Since reaching a peak of $951 billion in 2013, Turkey’s gross domestic product has reversed its growth trend, falling to $754 billion in 2019 in nominal terms—a drop of $200 billion, nearly the size of the GDP of Greece, in six years. The lackluster performance of the economy has had a political impact on the AKP’s popularity at home. According to the pollster Metropoll, support for the AKP had fallen to 31 percent in August 2020—a significant drop from the 43 percent of votes the party received in the 2018 parliamentary elections.
But those who wonder whether a weak economy will eventually curb Erdogan’s activist foreign policy may be asking the wrong question. As Turkey’s involvement in Syria, Libya, and now Nagorno-Karabakh have shown, the economy may not be a constraint on the conduct of Turkey’s hard-power foreign policy, but rather its source.
The conflicts perpetuate the perception that Turkey is a country under siege, being continually attacked by malign actors. They nurture the need for strong leadership. But more importantly, they create a false dichotomy and compel the electorate to choose between economic well-being and national security.

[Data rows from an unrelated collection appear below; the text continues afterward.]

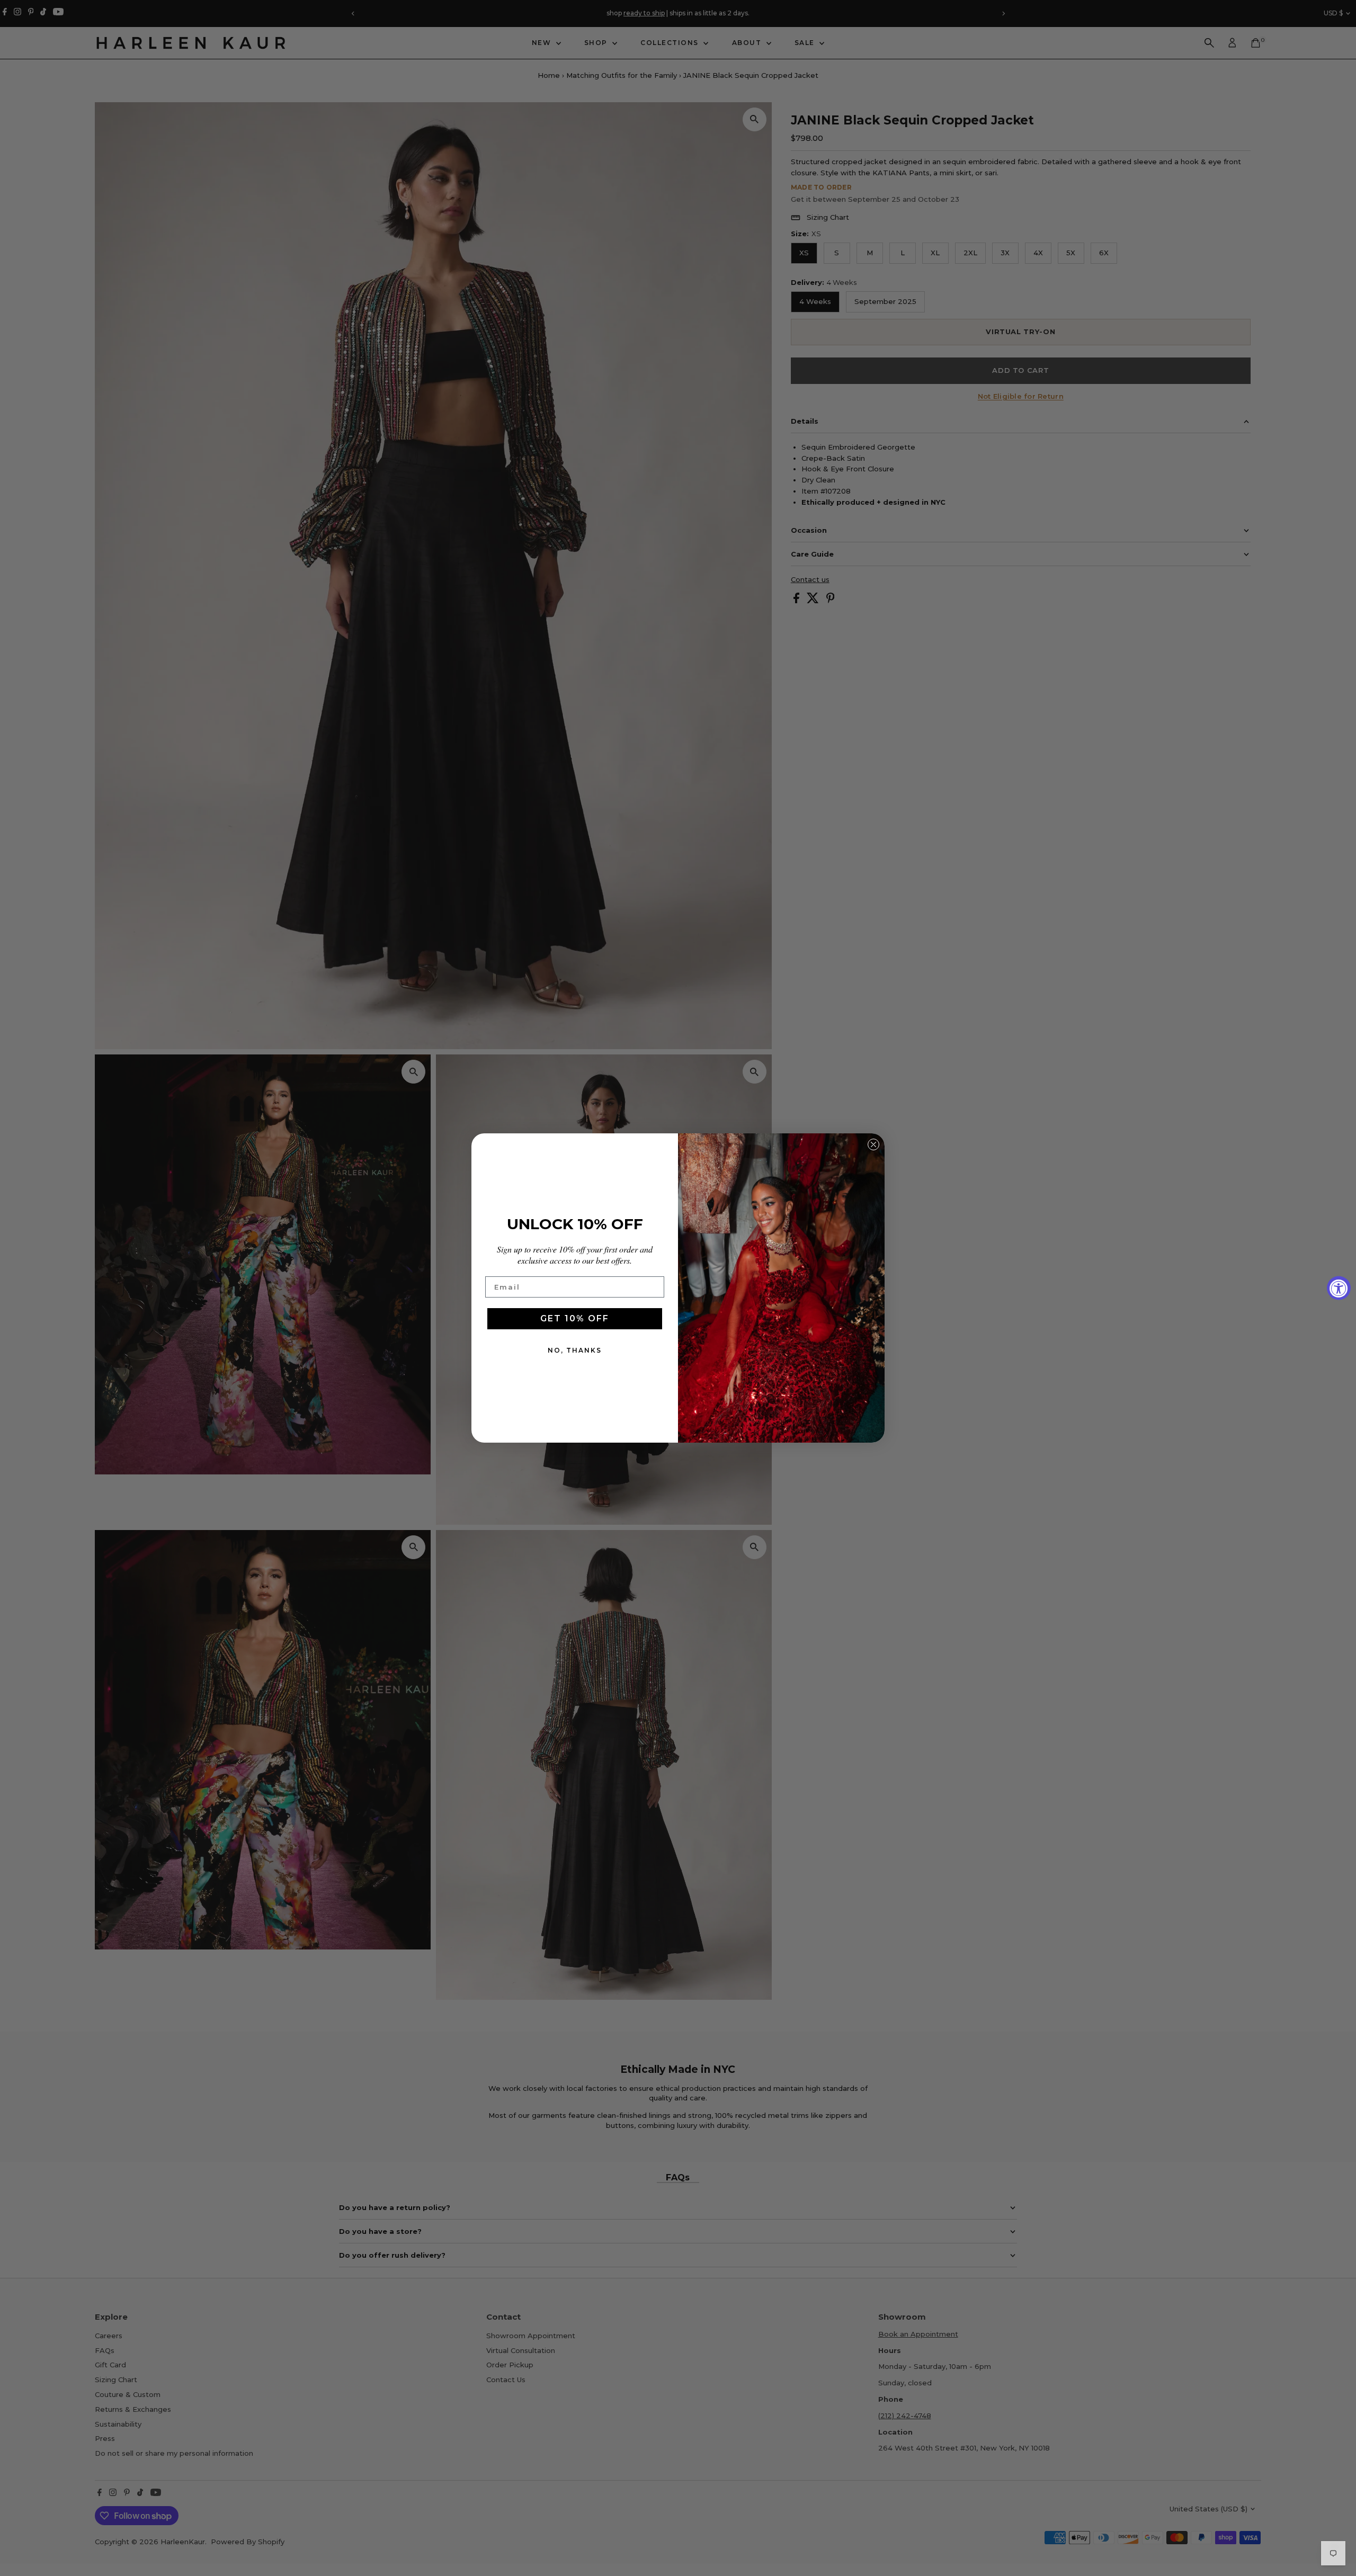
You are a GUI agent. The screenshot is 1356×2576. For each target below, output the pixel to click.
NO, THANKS (575, 1350)
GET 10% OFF (574, 1318)
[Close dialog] (873, 1144)
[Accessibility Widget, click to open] (1339, 1288)
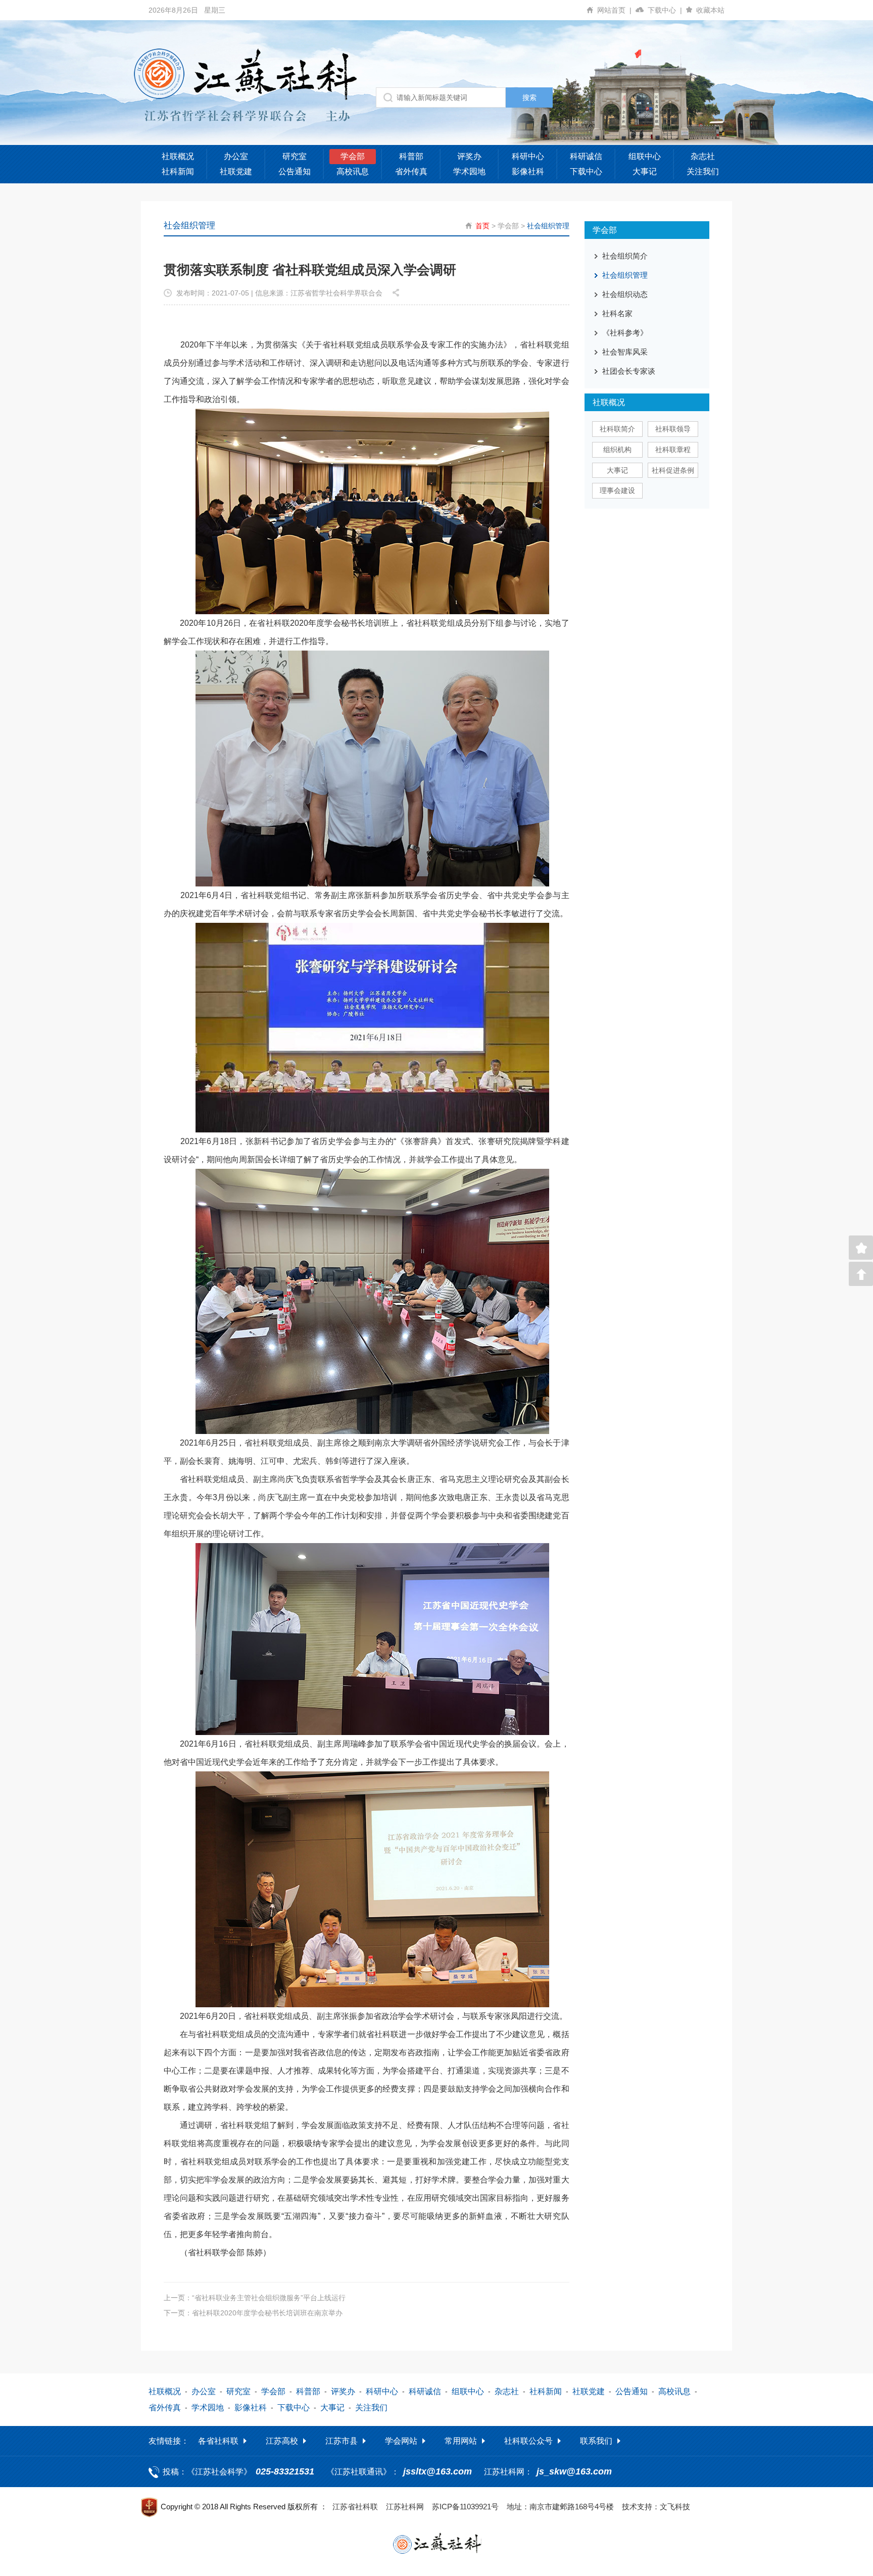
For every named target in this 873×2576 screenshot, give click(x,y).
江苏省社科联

That is the dilemma facing Turkey’s policymakers today.
A foreign policy that gives priority to combative rhetoric, hard power, and maligning the West can be politically useful in the short term, but remains incompatible with the long-term requirement of stabilizing the economy. And yet it is the country’s economic performance that will ultimately determine the fate of the next national political contest when the time comes.